--- Data supplied Enclosed Below ---

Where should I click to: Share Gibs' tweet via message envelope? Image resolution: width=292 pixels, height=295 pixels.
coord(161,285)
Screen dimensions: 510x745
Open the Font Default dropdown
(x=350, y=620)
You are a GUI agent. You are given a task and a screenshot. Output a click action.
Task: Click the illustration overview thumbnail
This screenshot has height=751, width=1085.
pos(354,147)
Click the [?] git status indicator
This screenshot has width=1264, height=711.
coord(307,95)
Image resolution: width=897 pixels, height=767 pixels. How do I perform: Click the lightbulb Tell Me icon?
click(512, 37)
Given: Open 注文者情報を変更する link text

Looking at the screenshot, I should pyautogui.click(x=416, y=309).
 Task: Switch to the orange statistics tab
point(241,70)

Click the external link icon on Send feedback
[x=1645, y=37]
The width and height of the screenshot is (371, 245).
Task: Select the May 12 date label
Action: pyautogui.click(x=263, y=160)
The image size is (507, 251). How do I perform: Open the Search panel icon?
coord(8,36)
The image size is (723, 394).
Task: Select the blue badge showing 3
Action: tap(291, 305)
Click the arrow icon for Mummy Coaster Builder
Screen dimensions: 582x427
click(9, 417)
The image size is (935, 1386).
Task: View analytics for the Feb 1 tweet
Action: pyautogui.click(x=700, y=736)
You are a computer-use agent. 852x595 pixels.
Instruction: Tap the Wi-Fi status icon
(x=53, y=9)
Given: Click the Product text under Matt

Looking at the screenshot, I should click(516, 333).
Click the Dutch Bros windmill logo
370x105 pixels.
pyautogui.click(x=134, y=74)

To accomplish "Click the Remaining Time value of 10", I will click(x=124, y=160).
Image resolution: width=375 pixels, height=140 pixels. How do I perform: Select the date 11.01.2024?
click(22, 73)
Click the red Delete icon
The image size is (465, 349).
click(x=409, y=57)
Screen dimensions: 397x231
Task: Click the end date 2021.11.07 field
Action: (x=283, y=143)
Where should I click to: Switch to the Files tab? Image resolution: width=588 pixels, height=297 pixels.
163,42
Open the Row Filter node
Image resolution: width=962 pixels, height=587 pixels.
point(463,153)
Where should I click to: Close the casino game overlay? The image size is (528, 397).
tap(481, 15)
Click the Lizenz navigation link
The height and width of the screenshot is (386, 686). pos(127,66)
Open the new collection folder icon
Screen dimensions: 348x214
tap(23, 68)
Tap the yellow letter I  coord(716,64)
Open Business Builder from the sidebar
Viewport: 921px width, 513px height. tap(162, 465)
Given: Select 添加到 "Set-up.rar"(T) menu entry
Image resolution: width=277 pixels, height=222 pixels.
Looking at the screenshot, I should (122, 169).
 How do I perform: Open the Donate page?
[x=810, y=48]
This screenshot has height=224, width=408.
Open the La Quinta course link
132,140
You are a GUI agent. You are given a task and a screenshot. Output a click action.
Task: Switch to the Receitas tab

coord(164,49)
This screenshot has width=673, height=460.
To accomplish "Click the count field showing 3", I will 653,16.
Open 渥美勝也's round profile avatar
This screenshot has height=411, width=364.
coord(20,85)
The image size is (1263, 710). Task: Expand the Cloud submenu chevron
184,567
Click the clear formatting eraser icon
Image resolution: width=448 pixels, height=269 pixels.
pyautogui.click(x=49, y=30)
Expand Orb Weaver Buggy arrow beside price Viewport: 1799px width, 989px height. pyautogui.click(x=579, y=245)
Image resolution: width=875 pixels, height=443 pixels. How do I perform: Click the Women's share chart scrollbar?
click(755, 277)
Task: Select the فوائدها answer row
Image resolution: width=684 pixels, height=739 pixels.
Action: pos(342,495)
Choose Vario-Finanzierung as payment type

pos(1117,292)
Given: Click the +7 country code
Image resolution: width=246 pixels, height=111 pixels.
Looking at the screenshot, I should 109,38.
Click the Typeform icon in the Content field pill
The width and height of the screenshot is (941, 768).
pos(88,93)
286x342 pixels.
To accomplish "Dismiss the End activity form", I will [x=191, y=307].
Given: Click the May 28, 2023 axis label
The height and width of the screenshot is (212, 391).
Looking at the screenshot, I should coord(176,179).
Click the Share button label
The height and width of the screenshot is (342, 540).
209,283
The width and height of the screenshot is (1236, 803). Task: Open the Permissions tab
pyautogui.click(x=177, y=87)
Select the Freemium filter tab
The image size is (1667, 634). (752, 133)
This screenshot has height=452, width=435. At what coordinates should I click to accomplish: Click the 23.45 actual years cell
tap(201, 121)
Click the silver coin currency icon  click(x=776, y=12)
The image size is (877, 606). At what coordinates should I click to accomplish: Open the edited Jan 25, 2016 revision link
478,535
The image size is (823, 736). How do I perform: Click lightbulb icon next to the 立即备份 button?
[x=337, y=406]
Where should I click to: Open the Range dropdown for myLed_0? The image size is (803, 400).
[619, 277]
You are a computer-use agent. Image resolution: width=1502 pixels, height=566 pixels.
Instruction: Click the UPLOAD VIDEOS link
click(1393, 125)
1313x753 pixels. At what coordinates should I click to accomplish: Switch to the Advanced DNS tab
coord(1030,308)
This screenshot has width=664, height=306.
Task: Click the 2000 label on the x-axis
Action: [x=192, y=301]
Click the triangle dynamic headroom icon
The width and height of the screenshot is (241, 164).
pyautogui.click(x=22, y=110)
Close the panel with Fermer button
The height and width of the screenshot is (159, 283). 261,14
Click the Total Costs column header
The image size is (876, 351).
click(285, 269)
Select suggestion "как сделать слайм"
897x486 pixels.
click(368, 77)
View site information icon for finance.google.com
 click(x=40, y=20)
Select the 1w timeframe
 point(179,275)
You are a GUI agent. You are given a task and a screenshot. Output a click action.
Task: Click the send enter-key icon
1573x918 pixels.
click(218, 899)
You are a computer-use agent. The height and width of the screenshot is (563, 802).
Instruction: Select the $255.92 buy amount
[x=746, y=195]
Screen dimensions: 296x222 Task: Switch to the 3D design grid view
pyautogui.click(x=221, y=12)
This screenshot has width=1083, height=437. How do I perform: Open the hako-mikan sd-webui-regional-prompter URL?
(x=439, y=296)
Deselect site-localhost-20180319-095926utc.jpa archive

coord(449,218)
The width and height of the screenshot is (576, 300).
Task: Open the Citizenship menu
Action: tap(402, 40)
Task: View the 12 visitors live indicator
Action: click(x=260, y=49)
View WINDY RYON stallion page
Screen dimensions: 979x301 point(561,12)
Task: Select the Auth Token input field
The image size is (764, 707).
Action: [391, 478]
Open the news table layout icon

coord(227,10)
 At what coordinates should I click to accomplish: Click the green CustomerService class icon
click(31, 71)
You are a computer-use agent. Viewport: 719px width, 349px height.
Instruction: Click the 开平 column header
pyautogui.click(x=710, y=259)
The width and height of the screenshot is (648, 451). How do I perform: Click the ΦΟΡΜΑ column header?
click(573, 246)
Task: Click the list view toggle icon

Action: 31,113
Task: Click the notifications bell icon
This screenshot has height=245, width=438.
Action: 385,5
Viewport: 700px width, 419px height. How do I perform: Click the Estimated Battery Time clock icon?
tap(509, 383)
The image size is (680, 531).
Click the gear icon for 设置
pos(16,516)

--- End of Enclosed Data supplied ---

→ **Instructions for the task**
When a line above includes the word "will", please list that line.

→ **Solution for this exercise**
To accomplish "Click the Remaining Time value of 10", I will click(x=124, y=160).
To accomplish "Click the count field showing 3", I will 653,16.
To accomplish "Dismiss the End activity form", I will [x=191, y=307].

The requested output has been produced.